Per il suo nuovo cortometraggio dal titolo Il barbiere complottista, Valerio Ferrara non poteva desiderare debutto migliore. La vittoria del primo premio nella sezione “Cinef”, quella che il Festival di Cannes dedica alle opere provenienti dalle scuole di cinema di tutto il mondo, oltre al prestigio, ha dato il via a un altrettanto fortunato percorso festivaliero che nei mesi successivi ha fatto tappa in moltissime kermesse nazionali e internazionali tra cui il Saturnia Film Festival. Manifestazione, quella toscana, che ha visto il giovane e talentuoso regista capitolino uscito dalla fucina del Centro Sperimentale di Cinematografia tornare in concorso anche nella sesta edizione, laddove un anno prima aveva conquistato il premio per la migliore sceneggiatura con Notte romana.
Dopo lo scontro di classe andato in scena nel corto del 2021, con il suo saggio di diploma al CSC l’autore affina ulteriormente le armi tanto della scrittura quanto nella messa in quadro per raccontare le disavventure di un barbiere di un quartiere popolare romano deriso continuamente in famiglia e al lavoro per la sua fiducia nelle teorie del complotto. A seguito del suo arresto, nella speranza di ricevere attenzioni e affetto dai suoi cari, finisce per contagiare tutta la comunità con il morbo del complottismo.
Come “palcoscenico” Ferrara sceglie ancora una volta la periferia capitolina ed è qui che si consuma la storia di un uomo comune caduto nel vortice delle teorie del complotto, che lo portano a credere e a elaborare teorie su tutto, compresa l’intermittenza dei lampioni nelle strade delle grandi città. Nell’arco narrativo di due giorni e una notte, lo spettatore viene catapultato senza rete di protezione della vita del protagonista, nei panni del quale si è calato un Lucio Patané perfettamente in parte, che nel suo modo di dare corpo e verità alle ossessioni del personaggio riporta alla mente, con le dedite distanze del caso, tanto il Vittorio Barletta interpretato da un grandissimo Nino Manfredi ne Il giocattolo di Giuliano Montaldo quanto il tassista Jerry Fletcher affidato a Mel Gibson di Ipotesi di complotto di Richard Donner.

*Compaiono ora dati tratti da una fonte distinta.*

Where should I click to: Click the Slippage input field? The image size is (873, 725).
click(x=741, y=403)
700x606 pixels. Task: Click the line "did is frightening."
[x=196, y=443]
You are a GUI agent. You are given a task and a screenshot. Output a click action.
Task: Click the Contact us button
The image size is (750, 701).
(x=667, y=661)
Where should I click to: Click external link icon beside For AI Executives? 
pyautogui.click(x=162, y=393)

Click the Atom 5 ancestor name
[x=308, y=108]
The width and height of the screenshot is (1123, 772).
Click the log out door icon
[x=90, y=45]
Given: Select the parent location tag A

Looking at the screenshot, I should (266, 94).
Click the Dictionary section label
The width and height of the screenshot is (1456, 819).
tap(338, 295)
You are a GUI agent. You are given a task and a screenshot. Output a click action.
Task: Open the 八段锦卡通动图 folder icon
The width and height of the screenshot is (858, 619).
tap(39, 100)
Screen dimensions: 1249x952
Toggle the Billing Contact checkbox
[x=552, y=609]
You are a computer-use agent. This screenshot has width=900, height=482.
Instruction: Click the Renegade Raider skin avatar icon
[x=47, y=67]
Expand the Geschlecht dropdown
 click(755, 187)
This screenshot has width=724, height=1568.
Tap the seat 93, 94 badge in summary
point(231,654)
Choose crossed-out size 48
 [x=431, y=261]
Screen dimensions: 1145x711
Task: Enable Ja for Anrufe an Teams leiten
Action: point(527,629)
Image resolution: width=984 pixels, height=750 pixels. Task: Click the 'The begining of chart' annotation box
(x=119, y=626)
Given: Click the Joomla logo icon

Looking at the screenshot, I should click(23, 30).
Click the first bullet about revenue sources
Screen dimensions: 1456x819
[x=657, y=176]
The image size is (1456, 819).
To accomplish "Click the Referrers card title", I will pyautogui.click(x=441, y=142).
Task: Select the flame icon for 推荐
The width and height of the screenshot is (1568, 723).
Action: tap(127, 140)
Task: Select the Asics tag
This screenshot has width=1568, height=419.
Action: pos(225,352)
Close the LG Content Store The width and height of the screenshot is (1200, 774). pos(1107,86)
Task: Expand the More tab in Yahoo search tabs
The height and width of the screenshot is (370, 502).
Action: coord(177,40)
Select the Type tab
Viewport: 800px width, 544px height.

Con questo piccolo racconto metropolitano dalle atmosfere ansiogene che ha il retrogusto della commedia sarcastica, il regista ha provato – a nostro avviso riuscendoci – a mostrare quanto delle teorie grandi o piccole che siano possano essere contagiose e quanto alla pari di un morbo le persone che vi entrano in contatto siano facilmente contagiabili. Dietro questa parabola sviluppata e compressa nel formato breve c’è una volontà precisa dell’autore e dei suoi compagni di scrittura (Alessandro Logli e Matteo Petecca) di ammonire e puntare il dito verso una fetta di Società che vede e vuole vedere una minaccia ovunque e che si sente costantemente sotto attacco da forze e poteri superiori e invisibili che operano nell’ombra. Lo fa senza ricorrere a una morale a buon mercato e senza mezze misure, andando diritto al sodo e “utilizzando” per la causa un povero signor Rossi, una manciata di situazioni inquietanti e dei dialoghi taglienti. Il tutto incapsulato in un cortometraggio che attraverso la confezione fotografica e registica si fa da subito portatore di atmosfere e codici di genere tra noir e thriller vecchia scuola.